> **Goal of the exercise**:
Using the records that appear below, write out exactly the lines from the one with "Click the blurred results count heading" through the one with "Click the database", keeping both end lines.

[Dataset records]
BEGIN

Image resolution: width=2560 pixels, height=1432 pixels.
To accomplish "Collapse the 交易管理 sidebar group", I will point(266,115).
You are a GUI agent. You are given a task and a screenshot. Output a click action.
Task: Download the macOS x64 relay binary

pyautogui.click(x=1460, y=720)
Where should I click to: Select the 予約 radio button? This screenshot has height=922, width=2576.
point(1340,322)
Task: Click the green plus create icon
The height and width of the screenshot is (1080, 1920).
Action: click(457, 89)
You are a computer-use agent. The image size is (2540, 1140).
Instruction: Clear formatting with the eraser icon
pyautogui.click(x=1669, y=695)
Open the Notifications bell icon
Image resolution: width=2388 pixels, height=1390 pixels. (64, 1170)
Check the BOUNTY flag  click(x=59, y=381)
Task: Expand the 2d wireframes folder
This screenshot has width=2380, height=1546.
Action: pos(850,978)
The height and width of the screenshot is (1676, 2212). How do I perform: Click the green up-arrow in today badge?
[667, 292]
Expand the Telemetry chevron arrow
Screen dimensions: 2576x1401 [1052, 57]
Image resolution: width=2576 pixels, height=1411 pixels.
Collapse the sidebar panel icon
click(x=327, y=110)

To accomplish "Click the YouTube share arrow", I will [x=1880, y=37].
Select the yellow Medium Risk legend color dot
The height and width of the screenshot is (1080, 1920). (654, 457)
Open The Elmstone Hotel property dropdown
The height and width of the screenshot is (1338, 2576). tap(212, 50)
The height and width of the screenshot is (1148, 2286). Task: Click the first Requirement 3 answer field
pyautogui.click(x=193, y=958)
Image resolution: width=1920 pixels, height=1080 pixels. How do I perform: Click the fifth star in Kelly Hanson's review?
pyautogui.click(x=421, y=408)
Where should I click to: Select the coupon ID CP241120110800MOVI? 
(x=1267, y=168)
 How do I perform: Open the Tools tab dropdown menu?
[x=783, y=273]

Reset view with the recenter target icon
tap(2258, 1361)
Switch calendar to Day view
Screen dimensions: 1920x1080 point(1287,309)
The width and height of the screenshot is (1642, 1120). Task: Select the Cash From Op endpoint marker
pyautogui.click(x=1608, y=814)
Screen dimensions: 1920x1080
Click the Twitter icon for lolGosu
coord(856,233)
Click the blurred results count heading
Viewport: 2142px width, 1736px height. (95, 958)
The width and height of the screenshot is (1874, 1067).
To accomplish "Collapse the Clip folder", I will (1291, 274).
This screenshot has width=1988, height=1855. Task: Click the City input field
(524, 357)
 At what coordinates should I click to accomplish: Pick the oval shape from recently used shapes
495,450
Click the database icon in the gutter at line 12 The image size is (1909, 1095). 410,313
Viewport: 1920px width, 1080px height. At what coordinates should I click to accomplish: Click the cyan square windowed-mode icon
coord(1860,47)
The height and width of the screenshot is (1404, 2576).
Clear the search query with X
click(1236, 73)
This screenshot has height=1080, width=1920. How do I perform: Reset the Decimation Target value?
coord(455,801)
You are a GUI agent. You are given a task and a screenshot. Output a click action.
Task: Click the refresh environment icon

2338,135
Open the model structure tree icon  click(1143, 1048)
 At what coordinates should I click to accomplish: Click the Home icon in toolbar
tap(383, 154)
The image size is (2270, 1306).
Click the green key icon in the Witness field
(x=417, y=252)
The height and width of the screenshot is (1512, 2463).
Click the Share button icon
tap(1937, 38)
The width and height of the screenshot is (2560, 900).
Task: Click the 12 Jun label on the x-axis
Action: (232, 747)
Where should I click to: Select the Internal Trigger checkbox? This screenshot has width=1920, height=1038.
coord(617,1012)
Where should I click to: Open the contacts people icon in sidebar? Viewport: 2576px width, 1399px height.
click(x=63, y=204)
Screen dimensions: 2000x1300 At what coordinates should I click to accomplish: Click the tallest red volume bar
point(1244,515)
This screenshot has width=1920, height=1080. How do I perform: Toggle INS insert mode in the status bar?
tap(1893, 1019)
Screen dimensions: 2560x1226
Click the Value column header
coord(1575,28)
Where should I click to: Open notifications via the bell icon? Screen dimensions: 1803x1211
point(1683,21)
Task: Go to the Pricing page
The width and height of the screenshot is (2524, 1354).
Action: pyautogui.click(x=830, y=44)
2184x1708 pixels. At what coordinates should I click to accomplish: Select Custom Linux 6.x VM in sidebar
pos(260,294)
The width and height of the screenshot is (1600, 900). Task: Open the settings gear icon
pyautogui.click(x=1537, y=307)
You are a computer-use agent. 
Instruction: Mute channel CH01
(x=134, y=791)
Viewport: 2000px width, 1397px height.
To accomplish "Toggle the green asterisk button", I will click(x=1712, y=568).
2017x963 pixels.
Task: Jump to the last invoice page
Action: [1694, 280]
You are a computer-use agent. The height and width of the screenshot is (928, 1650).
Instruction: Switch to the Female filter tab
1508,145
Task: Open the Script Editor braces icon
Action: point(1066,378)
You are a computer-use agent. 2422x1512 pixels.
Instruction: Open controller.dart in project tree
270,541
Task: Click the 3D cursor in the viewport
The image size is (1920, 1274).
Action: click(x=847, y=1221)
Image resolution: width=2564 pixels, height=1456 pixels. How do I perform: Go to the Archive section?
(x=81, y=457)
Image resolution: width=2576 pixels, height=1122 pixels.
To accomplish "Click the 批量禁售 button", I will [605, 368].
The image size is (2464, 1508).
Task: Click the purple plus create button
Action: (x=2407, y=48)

END

> **Result for this task**:
Click the blurred results count heading
Viewport: 2142px width, 1736px height. (95, 958)
The width and height of the screenshot is (1874, 1067).
To accomplish "Collapse the Clip folder", I will (1291, 274).
This screenshot has width=1988, height=1855. Task: Click the City input field
(524, 357)
 At what coordinates should I click to accomplish: Pick the oval shape from recently used shapes
495,450
Click the database icon in the gutter at line 12 The image size is (1909, 1095). 410,313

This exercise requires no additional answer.